What needs to be done:
Look below for the lines from the one with "Click the breadcrumb arrow separator" to the one with "Task: Open the Lighting controls bulb icon", and copy exactly those lines, both ends included.
====== Extracted data ======
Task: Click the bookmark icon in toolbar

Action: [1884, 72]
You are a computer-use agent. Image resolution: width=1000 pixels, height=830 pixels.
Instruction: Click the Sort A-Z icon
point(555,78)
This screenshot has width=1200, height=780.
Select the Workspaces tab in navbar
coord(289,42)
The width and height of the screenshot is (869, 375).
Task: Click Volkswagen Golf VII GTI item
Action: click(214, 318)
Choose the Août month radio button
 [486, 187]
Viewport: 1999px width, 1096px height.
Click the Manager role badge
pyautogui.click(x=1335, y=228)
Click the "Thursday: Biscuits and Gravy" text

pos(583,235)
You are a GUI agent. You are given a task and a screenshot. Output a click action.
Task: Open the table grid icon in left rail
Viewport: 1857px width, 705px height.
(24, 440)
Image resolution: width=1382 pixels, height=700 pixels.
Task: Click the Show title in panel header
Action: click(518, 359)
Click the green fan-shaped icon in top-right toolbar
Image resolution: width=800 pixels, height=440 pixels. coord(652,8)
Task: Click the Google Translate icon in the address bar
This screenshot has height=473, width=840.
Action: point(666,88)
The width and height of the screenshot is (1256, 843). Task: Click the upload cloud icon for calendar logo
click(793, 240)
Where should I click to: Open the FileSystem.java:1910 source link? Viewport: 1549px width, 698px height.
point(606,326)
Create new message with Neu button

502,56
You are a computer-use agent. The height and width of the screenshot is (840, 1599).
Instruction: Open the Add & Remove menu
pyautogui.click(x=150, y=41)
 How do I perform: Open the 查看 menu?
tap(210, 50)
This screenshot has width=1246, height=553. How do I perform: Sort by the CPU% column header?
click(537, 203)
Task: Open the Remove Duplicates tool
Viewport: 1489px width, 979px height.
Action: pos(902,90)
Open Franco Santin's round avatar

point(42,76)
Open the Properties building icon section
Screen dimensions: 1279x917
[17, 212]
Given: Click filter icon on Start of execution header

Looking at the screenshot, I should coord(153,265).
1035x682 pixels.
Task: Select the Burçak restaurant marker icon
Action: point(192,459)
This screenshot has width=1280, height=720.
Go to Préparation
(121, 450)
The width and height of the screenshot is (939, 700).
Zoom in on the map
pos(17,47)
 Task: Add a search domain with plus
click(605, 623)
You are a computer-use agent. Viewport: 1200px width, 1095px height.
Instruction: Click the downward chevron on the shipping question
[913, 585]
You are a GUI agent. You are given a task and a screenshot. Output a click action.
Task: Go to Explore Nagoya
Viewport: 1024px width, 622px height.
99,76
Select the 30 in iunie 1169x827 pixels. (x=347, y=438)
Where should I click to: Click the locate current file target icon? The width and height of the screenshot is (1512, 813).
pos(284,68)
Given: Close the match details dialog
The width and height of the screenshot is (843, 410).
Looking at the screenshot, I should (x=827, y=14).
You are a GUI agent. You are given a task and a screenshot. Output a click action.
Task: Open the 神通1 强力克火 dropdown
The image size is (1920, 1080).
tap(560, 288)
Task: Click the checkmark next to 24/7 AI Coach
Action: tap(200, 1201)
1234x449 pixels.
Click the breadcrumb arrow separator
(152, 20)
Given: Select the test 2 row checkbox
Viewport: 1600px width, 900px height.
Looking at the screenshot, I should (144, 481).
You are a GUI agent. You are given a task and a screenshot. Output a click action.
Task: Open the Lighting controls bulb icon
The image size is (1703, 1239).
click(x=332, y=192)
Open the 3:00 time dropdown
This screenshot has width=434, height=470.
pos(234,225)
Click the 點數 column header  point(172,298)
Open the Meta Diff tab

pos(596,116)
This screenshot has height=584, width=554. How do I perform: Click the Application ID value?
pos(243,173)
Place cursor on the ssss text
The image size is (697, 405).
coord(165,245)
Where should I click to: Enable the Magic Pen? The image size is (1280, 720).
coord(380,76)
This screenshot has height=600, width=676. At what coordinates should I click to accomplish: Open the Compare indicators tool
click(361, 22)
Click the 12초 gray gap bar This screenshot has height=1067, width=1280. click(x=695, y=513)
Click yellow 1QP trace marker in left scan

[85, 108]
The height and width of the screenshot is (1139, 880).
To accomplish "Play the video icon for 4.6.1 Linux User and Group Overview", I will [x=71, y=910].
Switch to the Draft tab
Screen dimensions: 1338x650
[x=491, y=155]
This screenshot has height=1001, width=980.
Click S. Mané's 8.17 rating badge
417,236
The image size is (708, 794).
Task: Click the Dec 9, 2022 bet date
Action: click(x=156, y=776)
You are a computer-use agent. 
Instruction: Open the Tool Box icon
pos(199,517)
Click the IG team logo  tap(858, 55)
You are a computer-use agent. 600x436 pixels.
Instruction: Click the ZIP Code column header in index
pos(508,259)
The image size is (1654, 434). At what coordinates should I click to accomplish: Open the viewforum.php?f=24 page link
======
Exercise solution:
Click the breadcrumb arrow separator
(152, 20)
Given: Select the test 2 row checkbox
Viewport: 1600px width, 900px height.
Looking at the screenshot, I should (144, 481).
You are a GUI agent. You are given a task and a screenshot. Output a click action.
Task: Open the Lighting controls bulb icon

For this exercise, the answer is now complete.